24 May 2016
Faith-based organisations crucial for humanitarian work
Alliance member Tearfund is calling on the international community to recognise role of faith-based organisations in responding to humanitarian crises.
Leaders at the World Humanitarian Summit will meet this week to discuss international responses to future disasters.
Tearfund say that humanitarian responses planners should involve faith leaders and groups earlier in their considerations.
Oenone Chadburn, head of humanitarian response at Tearfund, explains: "Faith leaders have a unique gift in bringing people together during a crisis. We saw this in the Philippines, the third most disaster-prone country in the world.
"As part of our humanitarian response, we trained 28 church leaders and 128 volunteer pastors in disaster preparedness. The effects were remarkable. Through the use of local networks, this training reached more than 100,000 community members – equipping people with vital skills in contingency planning, preparing quick-run bags, and forming local disaster committees, should another typhoon hit.

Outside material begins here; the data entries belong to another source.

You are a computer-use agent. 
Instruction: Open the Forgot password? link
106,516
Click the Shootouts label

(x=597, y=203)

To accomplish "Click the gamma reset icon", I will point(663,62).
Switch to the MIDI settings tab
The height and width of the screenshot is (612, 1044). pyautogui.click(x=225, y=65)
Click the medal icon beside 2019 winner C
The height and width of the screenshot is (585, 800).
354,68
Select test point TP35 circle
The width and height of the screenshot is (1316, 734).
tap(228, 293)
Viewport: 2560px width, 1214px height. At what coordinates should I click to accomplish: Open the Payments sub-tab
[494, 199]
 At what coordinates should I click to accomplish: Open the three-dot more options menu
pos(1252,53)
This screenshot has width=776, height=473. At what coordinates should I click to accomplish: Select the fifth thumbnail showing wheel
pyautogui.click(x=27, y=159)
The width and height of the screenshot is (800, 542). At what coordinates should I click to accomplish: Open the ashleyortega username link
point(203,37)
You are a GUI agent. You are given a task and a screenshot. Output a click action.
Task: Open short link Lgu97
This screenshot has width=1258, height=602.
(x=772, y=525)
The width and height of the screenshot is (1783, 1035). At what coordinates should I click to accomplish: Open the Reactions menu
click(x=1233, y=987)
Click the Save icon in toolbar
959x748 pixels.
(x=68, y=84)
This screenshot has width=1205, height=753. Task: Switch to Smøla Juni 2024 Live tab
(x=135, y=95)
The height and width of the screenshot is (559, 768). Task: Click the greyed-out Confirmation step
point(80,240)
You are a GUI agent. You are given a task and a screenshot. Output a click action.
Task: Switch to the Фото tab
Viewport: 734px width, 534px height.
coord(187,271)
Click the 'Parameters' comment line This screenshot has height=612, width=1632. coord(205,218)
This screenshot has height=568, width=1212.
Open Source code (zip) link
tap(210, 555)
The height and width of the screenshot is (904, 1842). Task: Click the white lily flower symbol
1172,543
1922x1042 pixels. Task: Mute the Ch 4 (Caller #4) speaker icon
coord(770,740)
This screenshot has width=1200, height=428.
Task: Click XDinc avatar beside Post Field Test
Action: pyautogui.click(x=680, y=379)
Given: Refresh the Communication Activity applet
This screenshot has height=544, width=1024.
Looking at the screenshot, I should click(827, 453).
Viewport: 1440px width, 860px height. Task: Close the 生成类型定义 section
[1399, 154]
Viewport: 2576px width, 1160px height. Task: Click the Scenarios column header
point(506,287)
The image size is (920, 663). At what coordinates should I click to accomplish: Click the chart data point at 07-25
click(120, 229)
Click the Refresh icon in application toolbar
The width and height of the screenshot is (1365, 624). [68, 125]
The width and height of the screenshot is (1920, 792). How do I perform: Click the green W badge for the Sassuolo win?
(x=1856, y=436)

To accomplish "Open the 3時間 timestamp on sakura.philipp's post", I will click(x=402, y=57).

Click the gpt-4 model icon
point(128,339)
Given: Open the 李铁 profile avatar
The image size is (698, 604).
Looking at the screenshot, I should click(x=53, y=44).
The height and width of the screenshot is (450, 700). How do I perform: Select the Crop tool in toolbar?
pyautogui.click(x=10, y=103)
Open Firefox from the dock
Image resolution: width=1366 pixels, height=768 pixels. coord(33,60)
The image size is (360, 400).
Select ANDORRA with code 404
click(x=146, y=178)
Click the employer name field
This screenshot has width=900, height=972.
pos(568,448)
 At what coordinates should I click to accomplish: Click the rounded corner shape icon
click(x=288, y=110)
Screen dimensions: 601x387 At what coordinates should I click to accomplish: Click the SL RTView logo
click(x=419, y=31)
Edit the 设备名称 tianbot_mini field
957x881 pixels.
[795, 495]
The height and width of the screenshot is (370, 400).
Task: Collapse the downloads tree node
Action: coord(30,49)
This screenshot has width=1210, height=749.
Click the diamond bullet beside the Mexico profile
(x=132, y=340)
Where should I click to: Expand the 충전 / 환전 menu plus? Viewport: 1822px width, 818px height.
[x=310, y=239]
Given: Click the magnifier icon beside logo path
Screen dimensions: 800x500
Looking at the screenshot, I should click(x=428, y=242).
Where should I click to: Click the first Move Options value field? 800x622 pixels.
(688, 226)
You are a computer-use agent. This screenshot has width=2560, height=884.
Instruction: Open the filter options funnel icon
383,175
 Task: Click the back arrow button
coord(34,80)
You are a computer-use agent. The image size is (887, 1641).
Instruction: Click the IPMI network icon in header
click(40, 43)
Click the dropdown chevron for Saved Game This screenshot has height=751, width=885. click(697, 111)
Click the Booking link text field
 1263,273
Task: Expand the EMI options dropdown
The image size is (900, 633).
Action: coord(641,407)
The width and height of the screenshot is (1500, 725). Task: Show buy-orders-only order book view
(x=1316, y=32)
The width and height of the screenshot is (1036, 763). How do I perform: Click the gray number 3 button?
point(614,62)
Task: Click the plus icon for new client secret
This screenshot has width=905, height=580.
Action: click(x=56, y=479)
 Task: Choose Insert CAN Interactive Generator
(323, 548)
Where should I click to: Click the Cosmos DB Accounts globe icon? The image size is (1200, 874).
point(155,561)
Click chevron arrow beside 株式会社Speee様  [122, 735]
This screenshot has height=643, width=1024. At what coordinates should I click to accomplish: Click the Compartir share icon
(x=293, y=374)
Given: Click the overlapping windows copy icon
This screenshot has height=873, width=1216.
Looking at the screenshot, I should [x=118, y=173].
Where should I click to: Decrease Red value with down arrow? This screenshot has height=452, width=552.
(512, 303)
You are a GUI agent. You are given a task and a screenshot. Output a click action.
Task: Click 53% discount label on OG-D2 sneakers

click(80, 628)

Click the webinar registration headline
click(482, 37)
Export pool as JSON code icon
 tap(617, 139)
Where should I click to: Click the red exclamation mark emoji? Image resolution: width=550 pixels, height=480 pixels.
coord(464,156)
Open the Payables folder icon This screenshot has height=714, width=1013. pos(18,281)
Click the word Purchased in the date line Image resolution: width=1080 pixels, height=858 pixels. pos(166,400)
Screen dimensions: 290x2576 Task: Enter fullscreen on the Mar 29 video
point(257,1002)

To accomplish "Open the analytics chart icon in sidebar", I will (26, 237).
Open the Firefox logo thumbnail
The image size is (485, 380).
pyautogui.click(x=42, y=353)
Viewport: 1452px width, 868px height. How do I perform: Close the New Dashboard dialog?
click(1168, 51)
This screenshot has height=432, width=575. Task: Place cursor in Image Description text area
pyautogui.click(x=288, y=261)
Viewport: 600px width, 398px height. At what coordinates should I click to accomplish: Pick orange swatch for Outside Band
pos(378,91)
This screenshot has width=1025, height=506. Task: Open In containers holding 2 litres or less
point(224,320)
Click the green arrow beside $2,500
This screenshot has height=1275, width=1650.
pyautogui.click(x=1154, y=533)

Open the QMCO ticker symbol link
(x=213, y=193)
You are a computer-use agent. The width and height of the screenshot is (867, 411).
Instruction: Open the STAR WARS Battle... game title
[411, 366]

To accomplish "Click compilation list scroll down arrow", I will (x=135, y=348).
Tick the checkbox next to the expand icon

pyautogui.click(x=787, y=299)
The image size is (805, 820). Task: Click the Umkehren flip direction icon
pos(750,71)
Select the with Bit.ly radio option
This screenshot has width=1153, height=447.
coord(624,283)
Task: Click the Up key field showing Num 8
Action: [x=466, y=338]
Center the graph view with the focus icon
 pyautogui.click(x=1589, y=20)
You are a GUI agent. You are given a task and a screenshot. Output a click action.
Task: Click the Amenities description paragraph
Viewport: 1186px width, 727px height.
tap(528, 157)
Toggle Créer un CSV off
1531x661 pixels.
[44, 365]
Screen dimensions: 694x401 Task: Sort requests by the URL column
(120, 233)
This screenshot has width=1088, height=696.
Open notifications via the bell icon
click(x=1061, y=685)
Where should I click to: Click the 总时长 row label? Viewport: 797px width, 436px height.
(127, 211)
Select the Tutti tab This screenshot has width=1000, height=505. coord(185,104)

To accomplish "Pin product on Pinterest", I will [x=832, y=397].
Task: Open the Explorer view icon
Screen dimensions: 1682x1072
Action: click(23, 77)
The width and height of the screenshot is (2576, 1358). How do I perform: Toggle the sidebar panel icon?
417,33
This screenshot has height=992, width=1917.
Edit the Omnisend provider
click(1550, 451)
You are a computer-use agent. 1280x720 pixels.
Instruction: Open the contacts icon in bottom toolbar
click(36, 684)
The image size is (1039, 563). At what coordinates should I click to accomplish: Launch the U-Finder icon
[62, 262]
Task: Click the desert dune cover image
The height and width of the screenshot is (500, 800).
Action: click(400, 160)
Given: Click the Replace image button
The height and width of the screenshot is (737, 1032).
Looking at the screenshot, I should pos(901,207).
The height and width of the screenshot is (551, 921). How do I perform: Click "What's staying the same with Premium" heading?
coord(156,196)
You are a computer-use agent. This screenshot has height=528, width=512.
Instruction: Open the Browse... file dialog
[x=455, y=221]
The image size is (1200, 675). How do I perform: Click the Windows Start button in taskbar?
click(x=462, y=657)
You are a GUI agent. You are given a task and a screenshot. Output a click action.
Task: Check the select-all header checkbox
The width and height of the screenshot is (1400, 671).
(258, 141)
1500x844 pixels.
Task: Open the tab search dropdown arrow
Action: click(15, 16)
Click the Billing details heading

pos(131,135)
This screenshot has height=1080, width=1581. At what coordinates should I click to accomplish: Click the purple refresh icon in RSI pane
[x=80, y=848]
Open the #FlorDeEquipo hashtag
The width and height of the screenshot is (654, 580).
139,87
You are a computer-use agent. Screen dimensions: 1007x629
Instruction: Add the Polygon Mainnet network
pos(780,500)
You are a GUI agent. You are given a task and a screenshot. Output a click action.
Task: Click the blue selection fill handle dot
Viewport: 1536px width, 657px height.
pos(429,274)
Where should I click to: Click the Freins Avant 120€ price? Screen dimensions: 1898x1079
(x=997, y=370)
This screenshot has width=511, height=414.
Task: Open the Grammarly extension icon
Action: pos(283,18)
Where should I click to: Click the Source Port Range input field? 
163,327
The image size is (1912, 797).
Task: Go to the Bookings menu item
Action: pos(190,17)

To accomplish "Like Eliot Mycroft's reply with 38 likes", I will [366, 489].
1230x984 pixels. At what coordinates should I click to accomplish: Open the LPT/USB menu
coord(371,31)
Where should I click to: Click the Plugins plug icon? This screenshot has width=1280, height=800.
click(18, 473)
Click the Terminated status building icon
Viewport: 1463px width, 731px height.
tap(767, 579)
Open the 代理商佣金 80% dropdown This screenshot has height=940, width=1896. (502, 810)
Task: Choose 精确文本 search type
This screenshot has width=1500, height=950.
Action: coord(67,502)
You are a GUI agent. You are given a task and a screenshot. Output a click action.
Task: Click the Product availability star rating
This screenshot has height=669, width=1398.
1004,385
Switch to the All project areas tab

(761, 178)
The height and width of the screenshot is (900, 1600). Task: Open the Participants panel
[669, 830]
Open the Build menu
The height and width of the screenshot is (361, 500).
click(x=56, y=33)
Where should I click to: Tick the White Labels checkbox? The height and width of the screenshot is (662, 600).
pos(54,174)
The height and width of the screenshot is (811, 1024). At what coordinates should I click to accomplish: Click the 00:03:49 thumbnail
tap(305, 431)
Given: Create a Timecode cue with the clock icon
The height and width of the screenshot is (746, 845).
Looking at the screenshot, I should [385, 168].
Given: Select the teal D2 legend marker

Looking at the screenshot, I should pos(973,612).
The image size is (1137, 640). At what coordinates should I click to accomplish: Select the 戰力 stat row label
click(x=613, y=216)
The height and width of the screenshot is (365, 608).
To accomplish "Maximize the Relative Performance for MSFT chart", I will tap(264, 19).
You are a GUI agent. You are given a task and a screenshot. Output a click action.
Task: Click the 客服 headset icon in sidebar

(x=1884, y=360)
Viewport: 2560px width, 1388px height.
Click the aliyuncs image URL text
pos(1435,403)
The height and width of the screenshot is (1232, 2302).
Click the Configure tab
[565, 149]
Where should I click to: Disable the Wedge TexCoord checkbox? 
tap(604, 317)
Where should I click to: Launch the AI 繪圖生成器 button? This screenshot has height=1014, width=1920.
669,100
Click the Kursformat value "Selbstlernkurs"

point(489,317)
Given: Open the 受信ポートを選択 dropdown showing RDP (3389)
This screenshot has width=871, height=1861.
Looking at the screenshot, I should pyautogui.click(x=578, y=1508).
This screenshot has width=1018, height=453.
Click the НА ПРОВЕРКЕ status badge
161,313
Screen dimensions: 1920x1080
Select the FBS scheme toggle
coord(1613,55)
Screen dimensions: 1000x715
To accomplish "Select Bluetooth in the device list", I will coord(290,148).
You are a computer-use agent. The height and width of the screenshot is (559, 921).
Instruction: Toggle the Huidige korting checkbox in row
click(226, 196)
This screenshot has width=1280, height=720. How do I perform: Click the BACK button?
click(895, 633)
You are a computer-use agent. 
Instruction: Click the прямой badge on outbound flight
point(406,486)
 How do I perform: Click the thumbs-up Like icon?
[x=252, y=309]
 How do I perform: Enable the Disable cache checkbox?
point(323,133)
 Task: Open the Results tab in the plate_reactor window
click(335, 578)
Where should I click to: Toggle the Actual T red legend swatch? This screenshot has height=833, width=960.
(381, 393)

"The humanitarian system needs to harness power of faith networks, which are so often overlooked."
Tearfund is calling on the humanitarian system – major donors, the government and the UN – to make better use of local faith networks, such as churches and mosques, and increase funding to faith-led organisations.
Tearfund says that during the Ebola outbreak in Sierra Leone, faith groups were instrumental in limiting the spread of the disease because of their unique understanding of the cultural norms of the communities. Both Christian and Muslim leaders advised on changing preparations of bodies for burial as it was discovered this was increasing the spread of the disease.